» **Problem to solve**
Two lines below mark the span: the one containing "The width and height of the screenshot is (1113, 816)." and the one containing "You are a computer-use agent. Image". Set down both, plus every line between, exactly as they stand, and nothing else.

Entries supplied section start

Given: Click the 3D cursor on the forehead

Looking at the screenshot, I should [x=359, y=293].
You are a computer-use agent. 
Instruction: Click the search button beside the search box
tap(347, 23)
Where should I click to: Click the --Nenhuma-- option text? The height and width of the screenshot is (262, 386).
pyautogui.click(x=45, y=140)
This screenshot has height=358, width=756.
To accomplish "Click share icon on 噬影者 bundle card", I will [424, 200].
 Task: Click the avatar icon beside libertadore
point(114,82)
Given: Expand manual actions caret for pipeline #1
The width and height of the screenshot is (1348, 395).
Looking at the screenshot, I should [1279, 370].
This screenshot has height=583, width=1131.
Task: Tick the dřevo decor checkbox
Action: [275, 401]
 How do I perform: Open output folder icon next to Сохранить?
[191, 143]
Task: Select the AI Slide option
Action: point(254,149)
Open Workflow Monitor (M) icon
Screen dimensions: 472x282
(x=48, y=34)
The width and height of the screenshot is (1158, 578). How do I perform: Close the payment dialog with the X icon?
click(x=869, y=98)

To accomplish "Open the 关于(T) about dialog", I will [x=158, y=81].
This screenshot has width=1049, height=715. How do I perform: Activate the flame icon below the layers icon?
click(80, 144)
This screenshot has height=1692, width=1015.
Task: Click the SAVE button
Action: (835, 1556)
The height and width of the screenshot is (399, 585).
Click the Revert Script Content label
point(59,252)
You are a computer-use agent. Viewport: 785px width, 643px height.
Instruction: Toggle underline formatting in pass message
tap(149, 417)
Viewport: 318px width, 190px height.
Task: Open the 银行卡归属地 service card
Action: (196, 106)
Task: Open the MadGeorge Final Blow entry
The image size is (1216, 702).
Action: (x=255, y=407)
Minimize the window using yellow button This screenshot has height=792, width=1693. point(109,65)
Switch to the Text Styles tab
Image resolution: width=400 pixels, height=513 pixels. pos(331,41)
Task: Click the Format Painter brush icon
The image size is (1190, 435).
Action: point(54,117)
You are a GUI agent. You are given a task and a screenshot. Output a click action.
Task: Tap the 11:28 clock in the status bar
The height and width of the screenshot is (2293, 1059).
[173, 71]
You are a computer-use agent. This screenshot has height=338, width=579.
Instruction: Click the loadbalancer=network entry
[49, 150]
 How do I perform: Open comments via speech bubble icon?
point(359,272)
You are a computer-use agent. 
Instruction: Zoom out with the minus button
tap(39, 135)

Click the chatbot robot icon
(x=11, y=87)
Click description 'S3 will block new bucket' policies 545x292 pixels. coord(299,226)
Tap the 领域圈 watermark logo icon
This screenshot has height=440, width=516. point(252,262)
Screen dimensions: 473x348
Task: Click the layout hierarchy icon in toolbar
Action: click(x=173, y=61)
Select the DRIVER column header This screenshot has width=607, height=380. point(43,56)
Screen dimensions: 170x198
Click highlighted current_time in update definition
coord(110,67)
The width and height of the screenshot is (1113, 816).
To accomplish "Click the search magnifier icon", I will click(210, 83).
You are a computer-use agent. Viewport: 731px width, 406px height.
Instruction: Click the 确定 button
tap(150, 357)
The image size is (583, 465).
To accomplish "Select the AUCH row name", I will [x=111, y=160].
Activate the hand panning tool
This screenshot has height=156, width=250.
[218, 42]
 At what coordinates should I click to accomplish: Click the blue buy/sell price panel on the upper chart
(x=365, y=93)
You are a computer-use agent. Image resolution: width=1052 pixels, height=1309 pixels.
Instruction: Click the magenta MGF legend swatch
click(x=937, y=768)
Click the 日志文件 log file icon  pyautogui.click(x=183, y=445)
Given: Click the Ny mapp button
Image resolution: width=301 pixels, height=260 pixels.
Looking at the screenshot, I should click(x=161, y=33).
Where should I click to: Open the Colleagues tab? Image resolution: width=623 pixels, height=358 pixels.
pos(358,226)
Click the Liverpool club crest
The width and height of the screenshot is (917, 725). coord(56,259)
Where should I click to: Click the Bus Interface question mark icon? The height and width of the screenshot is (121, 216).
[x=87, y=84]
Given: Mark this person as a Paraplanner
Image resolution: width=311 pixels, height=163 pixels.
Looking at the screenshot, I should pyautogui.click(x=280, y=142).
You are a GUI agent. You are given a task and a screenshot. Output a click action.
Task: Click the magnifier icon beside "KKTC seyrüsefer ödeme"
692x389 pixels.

Entries supplied section end

» **Expected output**
The width and height of the screenshot is (1113, 816).
To accomplish "Click the search magnifier icon", I will click(210, 83).
You are a computer-use agent. Viewport: 731px width, 406px height.
Instruction: Click the 确定 button
tap(150, 357)
The image size is (583, 465).
To accomplish "Select the AUCH row name", I will [x=111, y=160].
Activate the hand panning tool
This screenshot has height=156, width=250.
[218, 42]
 At what coordinates should I click to accomplish: Click the blue buy/sell price panel on the upper chart
(x=365, y=93)
You are a computer-use agent. Image resolution: width=1052 pixels, height=1309 pixels.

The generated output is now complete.